# Xbox One 12GB RAM upgrade debunked by Microsoft



## Ares (Nov 23, 2009)

*Xbox One 12GB RAM upgrade debunked by Microsoft*

Xbox One isn’t getting a RAM upgrade form 8GB to 12GB, Microsoft’s product planning manager Albert Penello has confirmed.










The rumors started after Penello took to NeoGAF to discuss the Xbox One’s specs last month. He wrote, “I would like to pose this question to the audience. There are several months until the consoles launch, and [as] any student of the industry will remember, specs change.

“Given the rumored specs for both systems, can anyone conceive of a circumstance or decision one platform holder could make, where despite the theoretical performance benchmarks of the components, the box that appears “weaker” could actually be more powerful?

“I believe the debate on this could give some light to why we don’t want to engage in a specification debate until both boxes are final and shipping.”
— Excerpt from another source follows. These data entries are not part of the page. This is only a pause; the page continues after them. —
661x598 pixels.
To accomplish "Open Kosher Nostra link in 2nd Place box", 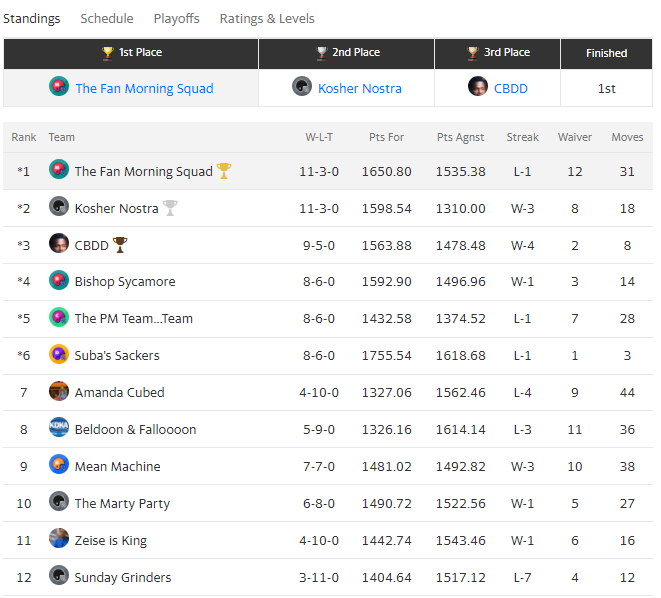I will pos(359,88).
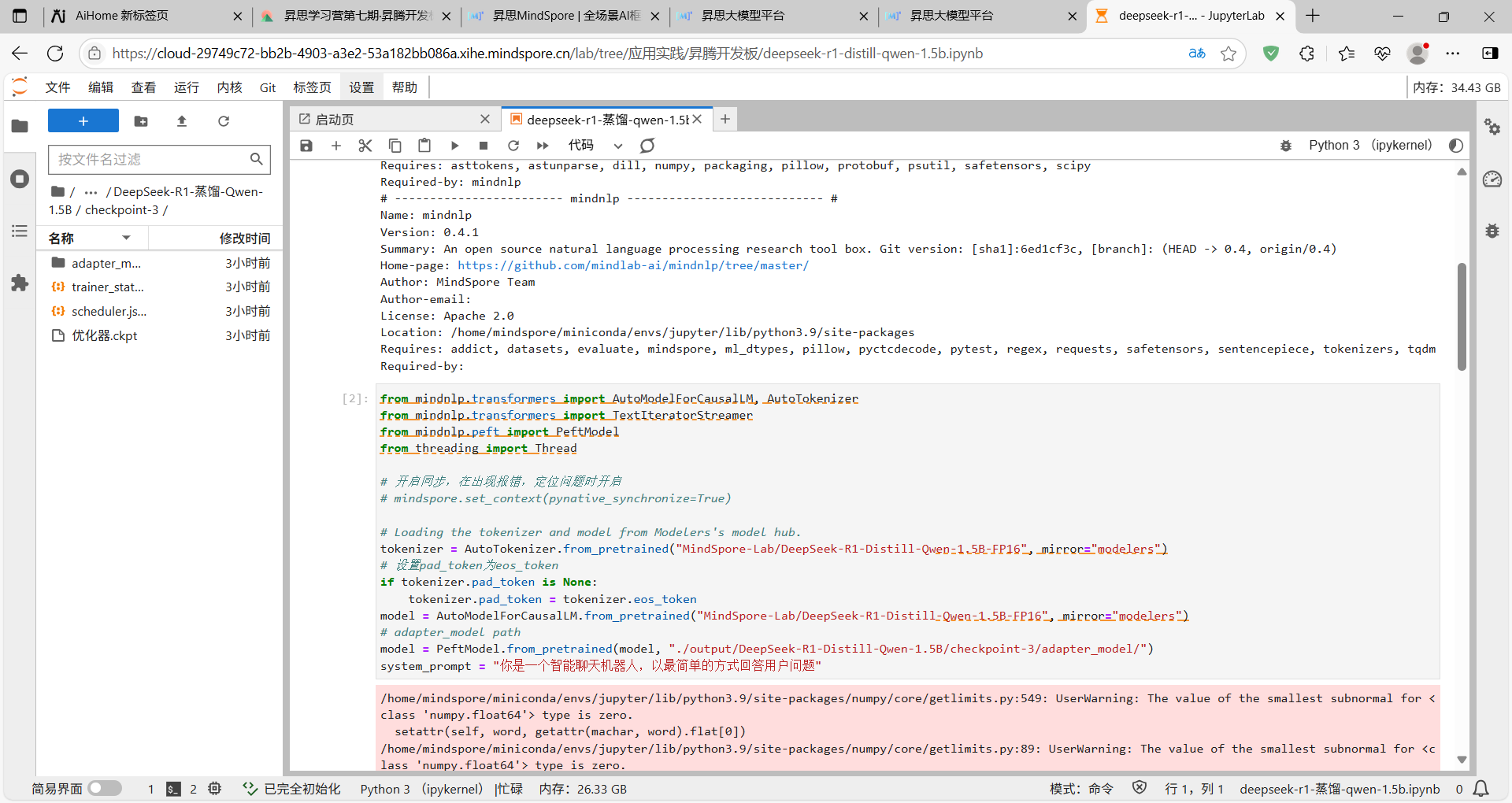Upload files using the upload arrow icon
Image resolution: width=1512 pixels, height=803 pixels.
point(182,121)
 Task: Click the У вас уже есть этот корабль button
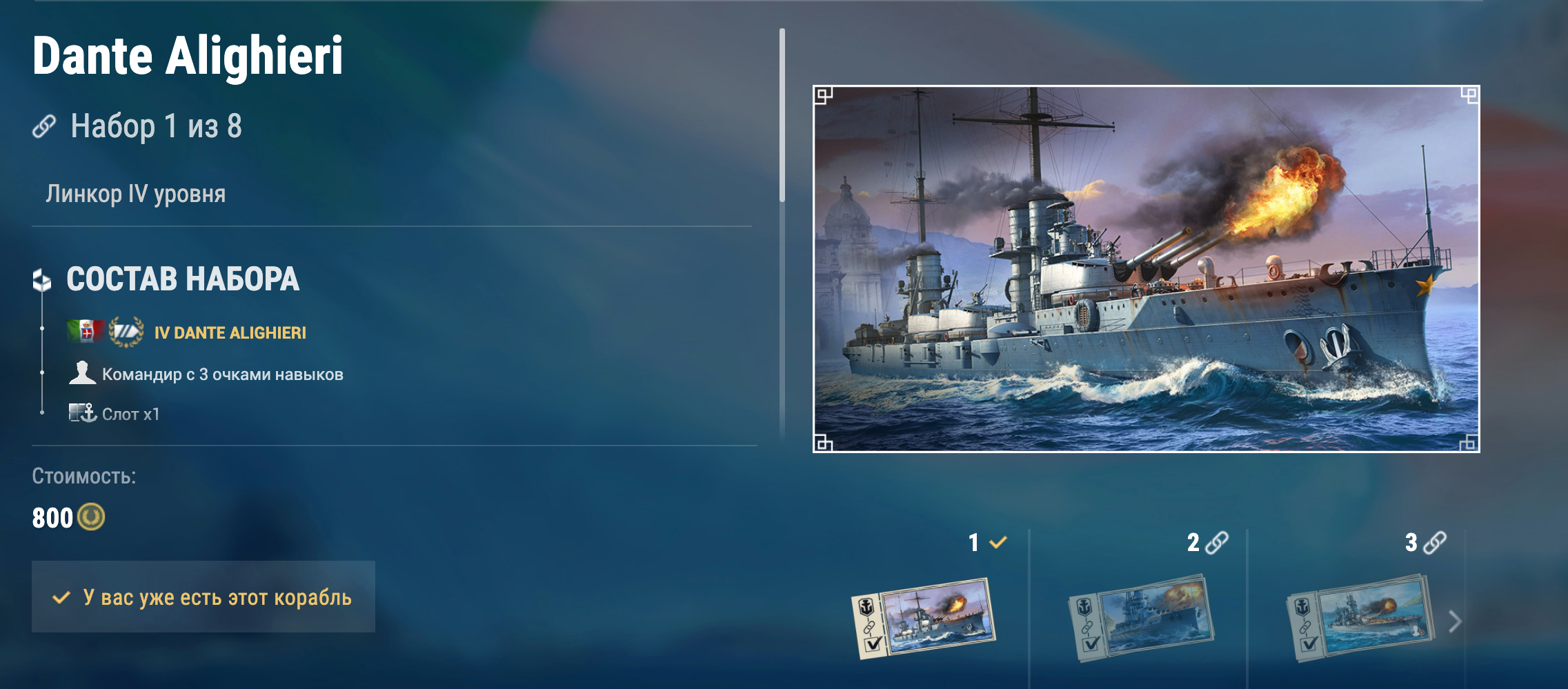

The rumors started to fly, but Penello has now debunked the whole lot on Twitter:Glad you all like headset. We’re not going to 12gb, just to be clear. Feeling great about game performance – stuff is looking killer.
— Albert Penello (@albertpenello) August 8, 2013​There you have it folks; it’s not happening. However, the Xbox One’s GPU speed has been upgraded. Check out the details here.

Source: VG24/7


----------



## DjPerfectTrip (Jul 7, 2012)

I kept seeing reports that PS4 was looking better than XBox One. I'm guessing that's the reason for the GPU upgrade...


----------